TASK STATEMENT.
All entries are to be returned verbatim.

BEGIN ENTRIES PROVIDED

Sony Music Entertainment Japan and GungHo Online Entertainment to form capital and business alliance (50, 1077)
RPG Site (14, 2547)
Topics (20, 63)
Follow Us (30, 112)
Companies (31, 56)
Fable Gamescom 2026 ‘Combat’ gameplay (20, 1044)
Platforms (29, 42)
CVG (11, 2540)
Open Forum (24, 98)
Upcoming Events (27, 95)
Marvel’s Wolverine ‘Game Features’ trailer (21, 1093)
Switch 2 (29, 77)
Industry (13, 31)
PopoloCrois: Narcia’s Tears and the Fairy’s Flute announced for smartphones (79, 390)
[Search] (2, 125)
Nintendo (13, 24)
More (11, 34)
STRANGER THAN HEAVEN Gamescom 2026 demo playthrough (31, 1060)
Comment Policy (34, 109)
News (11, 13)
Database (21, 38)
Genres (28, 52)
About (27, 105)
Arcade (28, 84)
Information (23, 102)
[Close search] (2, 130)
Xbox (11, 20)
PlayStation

END ENTRIES PROVIDED

TASK RESULT.
Sony Music Entertainment Japan and GungHo Online Entertainment to form capital and business alliance (50, 1077)
RPG Site (14, 2547)
Topics (20, 63)
Follow Us (30, 112)
Companies (31, 56)
Fable Gamescom 2026 ‘Combat’ gameplay (20, 1044)
Platforms (29, 42)
CVG (11, 2540)
Open Forum (24, 98)
Upcoming Events (27, 95)
Marvel’s Wolverine ‘Game Features’ trailer (21, 1093)
Switch 2 (29, 77)
Industry (13, 31)
PopoloCrois: Narcia’s Tears and the Fairy’s Flute announced for smartphones (79, 390)
[Search] (2, 125)
Nintendo (13, 24)
More (11, 34)
STRANGER THAN HEAVEN Gamescom 2026 demo playthrough (31, 1060)
Comment Policy (34, 109)
News (11, 13)
Database (21, 38)
Genres (28, 52)
About (27, 105)
Arcade (28, 84)
Information (23, 102)
[Close search] (2, 130)
Xbox (11, 20)
PlayStation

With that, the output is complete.